La investigación sobre los prejuicios pone de relieve
que los esfuerzos por crear una cultura laboral más tolerante deben partir del
rechazo explícito a toda forma de discriminación o acoso, por pequeña que sea
(como los chistes racistas o las imágenes de chicas ligeras de ropa que
degradan al género femenino). Existen estudios que han demostrado que cuando,
en un grupo, alguien expresa sus prejuicios étnicos, todos los miembros se ven
más proclives a hacer lo mismo. Por lo tanto, una política empresarial de
tolerancia y de no discriminación no debe limitarse a un par de cursillos de
“entrenamiento en la diversidad” en un fin de semana, sino que debe permear
todos los espacios de la empresa y constituir una práctica arraigada en cada
acción cotidiana. Si bien los prejuicios largamente sostenidos no son fáciles
de erradicar, sí es posible, en todo caso, hacer algo distinto con ellos. El
simple acto de llamar a los prejuicios por su nombre o de oponerse francamente
a ellos establece una atmósfera social que los desalienta, mientras que, por el
contrario, hacer como si no ocurriera nada equivale a autorizarlos.
Conclusión
Los estragos que la ineptitud emocional
causa en el mundo son más que evidentes. Basta con abrir un diario para
encontrar consignadas las formas de violencia y de degradación más aberrantes,
que no parecen responder a ninguna lógica.

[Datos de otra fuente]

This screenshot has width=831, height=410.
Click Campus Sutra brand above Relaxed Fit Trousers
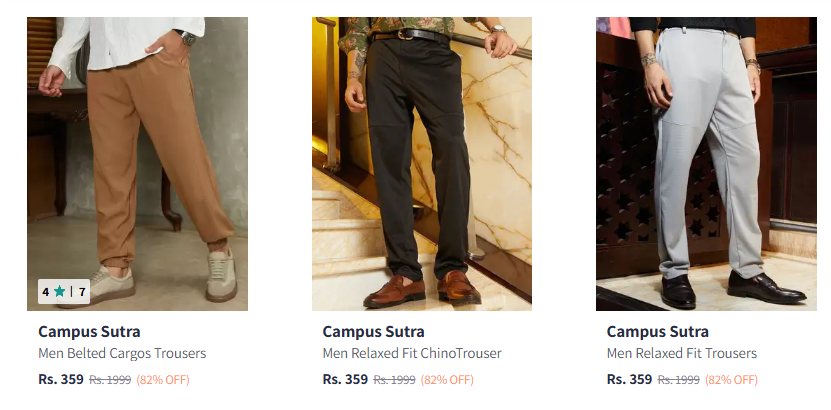(x=657, y=332)
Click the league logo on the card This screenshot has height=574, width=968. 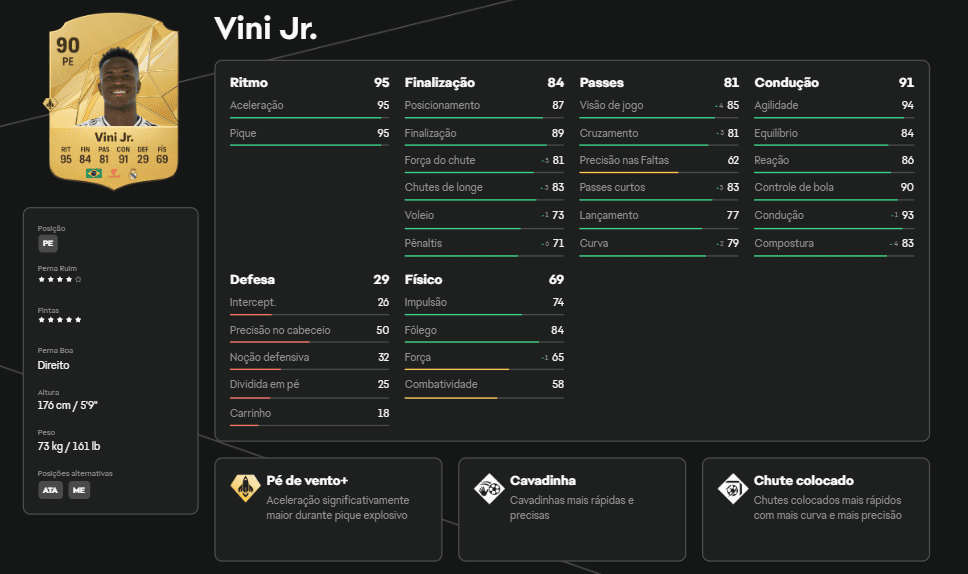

Hoy por hoy no nos genera mayor
estupor escuchar que un corredor de bolsa se haya arrojado de un rascacielos
tras una repentina caída de la bolsa, que un marido haya golpeado a su esposa o
que, tras haber sido despedido, un empleado haya entrado en su compañía armado
hasta los dientes y haya asesinado a varias personas indiscriminadamente.
Estas evidencias se suman a la ola de
violencia que asola al planeta, al alarmante incremento de la depresión en todo
el mundo, a los niveles de estrés que van en franco aumento y a una
interminable lista de síntomas: todos ellos dan cuenta de una irrupción
descontrolada de los impulsos en nuestras vidas y de una ineptitud
generalizada, y acaso creciente, para controlar las pasiones y los arrebatos
emocionales.
Tradicionalmente hemos sobrevalorado la
importancia de los aspectos puramente racionales de nuestra psiquis, en un afán
por medir y comparar los coeficientes de la inteligencia humana. Sin embargo,
en aquellos momentos en que nos vemos arrastrados por las emociones, cuando un
chico golpea a otro por burlarse de él o un conductor le dispara a aquel que le
ha cerrado la vía, la inteligencia se ve desbordada y los esfuerzos por
entender la capacidad de análisis racional de cada sujeto no parecen tener
mayor utilidad.
La abundante base experimental existente
permite concluir que, si bien todas las personas venimos al mundo con un
temperamento determinado, los primeros años de vida tienen un efecto
determinante en nuestra configuración cerebral y, en gran medida, definen el
alcance de nuestro repertorio emocional. Pero ni la naturaleza innata ni la
influencia de la temprana infancia constituyen determinantes irreversibles de
nuestro destino emocional. La puerta para la alfabetización emocional siempre
está abierta y, así como a las escuelas les corresponde suplir las deficiencias
de la educación doméstica, las empresas y los profesionales que quieran lograr
el éxito en el entorno de especialización y diversidad que caracteriza al mundo
moderno deben tener consciencia de sus emociones y dotarlas de inteligencia.